Over de drie delen heen komen sommige personages om het leven, die 20ste eeuw heeft er immers nogal op ingehakt, en andere figuren komen elkaar op een soms kunstmatige en soms wonderlijke manier tegen op slagvelden, tijdens revoluties, in politieke omgevingen waar de geschiedenis zindert en ineens versnelt.

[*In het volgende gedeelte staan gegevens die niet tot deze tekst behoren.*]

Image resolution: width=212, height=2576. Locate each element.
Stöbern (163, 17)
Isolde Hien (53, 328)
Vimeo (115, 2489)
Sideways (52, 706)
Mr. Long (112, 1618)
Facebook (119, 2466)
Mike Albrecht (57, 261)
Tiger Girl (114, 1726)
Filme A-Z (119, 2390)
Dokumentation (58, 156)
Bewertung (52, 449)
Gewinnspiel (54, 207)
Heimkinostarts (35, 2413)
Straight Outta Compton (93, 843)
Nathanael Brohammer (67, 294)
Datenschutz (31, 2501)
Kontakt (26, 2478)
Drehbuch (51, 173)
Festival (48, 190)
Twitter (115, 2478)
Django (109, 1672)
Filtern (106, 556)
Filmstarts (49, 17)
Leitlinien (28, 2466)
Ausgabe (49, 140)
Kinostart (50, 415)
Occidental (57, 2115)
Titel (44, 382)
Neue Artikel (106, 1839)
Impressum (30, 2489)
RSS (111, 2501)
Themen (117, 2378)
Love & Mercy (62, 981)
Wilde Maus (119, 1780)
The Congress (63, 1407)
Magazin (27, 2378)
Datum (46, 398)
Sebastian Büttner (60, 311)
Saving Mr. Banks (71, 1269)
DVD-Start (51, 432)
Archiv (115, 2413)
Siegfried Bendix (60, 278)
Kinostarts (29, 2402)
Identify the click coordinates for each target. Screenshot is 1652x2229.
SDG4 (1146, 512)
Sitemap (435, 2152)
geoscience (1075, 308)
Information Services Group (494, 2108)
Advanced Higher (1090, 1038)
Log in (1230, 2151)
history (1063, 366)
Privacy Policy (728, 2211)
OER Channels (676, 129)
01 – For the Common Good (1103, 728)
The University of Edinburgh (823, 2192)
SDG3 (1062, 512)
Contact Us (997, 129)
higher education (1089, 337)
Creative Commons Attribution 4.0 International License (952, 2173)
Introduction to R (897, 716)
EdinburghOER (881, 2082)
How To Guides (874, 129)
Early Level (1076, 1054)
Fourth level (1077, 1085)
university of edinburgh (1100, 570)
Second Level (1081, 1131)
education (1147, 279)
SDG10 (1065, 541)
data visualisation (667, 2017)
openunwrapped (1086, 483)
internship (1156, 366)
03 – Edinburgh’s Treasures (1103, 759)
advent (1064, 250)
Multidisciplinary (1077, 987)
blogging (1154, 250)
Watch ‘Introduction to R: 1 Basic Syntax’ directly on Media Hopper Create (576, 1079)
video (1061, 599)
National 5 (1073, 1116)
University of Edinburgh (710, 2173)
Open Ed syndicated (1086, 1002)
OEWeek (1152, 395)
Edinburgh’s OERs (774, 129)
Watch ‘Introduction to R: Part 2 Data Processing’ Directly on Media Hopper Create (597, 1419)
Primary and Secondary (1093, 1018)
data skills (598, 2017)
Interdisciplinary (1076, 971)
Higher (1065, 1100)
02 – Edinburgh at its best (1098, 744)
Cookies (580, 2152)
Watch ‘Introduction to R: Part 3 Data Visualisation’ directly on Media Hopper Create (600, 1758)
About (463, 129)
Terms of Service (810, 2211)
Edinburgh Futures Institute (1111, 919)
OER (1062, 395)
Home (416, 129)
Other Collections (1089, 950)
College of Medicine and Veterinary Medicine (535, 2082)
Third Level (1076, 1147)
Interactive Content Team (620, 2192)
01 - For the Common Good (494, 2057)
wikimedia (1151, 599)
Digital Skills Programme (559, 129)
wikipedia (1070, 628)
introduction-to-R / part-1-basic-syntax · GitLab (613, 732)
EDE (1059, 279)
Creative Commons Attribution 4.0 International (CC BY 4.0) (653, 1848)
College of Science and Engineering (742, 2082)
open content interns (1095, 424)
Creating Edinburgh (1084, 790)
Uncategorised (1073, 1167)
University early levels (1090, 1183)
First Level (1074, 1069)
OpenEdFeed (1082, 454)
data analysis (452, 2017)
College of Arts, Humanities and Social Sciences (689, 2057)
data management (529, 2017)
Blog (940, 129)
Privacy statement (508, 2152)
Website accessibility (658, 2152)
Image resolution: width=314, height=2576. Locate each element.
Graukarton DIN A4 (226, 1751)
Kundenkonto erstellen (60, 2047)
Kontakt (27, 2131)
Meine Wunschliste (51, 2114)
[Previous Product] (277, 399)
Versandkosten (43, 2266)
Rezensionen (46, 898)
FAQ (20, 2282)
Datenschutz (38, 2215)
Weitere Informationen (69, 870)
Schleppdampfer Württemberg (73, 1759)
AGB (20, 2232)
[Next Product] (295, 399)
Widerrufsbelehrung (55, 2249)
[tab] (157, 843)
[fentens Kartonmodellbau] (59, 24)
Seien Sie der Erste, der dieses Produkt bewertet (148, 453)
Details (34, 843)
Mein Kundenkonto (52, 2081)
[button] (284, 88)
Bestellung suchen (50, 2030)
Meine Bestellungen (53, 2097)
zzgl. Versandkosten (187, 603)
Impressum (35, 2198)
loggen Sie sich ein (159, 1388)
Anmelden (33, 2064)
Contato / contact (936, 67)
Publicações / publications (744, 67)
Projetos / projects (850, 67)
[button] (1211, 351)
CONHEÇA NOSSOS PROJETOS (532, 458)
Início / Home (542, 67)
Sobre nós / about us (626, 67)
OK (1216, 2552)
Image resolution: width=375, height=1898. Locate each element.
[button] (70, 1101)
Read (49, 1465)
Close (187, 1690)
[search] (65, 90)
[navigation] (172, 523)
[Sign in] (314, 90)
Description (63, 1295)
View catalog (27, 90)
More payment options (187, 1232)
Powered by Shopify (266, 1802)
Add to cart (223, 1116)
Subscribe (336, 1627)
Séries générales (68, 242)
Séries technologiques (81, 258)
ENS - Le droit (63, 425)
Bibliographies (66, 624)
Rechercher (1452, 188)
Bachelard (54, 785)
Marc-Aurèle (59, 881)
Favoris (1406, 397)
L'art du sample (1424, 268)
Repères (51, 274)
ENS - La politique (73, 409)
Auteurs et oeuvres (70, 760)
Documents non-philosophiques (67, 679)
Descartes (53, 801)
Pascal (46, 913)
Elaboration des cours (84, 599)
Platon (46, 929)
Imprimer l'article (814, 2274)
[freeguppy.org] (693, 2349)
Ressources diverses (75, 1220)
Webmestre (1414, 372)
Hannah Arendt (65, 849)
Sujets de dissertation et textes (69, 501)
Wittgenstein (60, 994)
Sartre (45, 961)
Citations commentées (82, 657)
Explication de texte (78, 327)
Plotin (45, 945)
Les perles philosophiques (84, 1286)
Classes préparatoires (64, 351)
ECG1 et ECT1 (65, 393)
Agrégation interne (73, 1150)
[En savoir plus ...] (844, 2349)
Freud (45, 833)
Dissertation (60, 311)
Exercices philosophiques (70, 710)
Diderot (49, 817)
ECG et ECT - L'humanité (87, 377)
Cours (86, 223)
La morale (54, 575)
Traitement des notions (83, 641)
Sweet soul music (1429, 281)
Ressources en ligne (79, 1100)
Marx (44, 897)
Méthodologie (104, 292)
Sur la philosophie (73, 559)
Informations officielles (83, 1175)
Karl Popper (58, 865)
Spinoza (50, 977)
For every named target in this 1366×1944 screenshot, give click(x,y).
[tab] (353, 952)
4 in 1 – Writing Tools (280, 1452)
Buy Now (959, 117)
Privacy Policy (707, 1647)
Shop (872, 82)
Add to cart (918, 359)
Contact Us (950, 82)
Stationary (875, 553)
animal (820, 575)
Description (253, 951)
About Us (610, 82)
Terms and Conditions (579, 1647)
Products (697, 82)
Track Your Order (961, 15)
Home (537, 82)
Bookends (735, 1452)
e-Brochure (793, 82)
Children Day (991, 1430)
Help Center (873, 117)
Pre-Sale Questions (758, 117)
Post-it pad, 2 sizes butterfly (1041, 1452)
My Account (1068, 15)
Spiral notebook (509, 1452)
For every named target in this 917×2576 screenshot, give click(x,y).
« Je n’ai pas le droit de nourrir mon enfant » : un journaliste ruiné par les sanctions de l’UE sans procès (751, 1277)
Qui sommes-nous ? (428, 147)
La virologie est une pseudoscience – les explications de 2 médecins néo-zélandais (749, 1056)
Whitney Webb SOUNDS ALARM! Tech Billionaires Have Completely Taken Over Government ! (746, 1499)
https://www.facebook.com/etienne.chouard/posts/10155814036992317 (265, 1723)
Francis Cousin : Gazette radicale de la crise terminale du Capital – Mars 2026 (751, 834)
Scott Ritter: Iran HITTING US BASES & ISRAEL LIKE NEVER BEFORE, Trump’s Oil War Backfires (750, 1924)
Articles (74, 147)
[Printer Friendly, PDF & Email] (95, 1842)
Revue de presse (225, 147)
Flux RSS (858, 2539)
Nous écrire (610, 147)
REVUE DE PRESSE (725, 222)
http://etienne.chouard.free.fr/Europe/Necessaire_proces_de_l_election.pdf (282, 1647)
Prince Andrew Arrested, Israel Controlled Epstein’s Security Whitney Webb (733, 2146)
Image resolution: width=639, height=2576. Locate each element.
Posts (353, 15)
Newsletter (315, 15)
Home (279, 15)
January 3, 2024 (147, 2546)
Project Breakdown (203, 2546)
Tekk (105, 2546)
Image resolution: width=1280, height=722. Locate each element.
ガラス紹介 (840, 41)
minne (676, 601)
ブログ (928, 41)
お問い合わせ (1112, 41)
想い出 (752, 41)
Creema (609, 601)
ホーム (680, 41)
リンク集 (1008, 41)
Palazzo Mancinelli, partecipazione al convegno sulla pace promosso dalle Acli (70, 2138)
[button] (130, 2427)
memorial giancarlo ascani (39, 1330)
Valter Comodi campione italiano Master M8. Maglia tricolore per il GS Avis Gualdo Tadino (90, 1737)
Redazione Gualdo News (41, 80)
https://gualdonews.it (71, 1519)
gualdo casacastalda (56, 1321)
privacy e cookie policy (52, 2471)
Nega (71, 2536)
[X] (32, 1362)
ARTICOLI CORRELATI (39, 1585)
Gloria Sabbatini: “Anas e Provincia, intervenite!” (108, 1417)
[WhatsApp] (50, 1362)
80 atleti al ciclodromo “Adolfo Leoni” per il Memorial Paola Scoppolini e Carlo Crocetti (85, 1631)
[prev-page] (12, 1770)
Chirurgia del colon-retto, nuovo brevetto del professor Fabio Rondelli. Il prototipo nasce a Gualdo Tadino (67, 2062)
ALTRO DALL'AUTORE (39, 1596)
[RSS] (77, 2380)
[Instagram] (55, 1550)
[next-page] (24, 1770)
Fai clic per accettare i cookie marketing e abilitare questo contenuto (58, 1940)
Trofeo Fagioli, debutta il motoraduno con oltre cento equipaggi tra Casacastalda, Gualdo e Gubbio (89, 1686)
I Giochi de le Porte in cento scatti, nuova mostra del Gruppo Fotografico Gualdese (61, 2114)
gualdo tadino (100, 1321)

De grote lijnen van de geschiedenis van de vorige eeuw kent iedereen van een zekere leeftijd een beetje, goed of uitstekend, naargelang de persoonlijke interesse: de twee wereldoorlogen, de Russische revolutie, de opkomst en ondergang van het nazisme en het communisme, de uitvinding van de atoombom, de bouw en val van de Berlijnse Muur, de moorden op de Kennedy’s en op Martin Luther King, de oorlog in Vietnam, de Praagse Lente en de oprichting van een onafhankelijke vakbond in Polen, … maar ook de opkomst van het socialisme, de seksuele vrijheid, de strijd voor vrouwenrechten, burgerrechten, voor bevrijding, zelfbeschikking, onafhankelijkheid. Follett vertelt de geschiedenis vanuit het perspectief van gewone mensen die haar ondergingen of mee maakten en ook vanuit de standpunten van partijleiders, presidenten en regeringsleden. De combinatie levert aangrijpende verhalen op. Niet op elke pagina grote literatuur, maar de drie boeken lezen als een sneltrein.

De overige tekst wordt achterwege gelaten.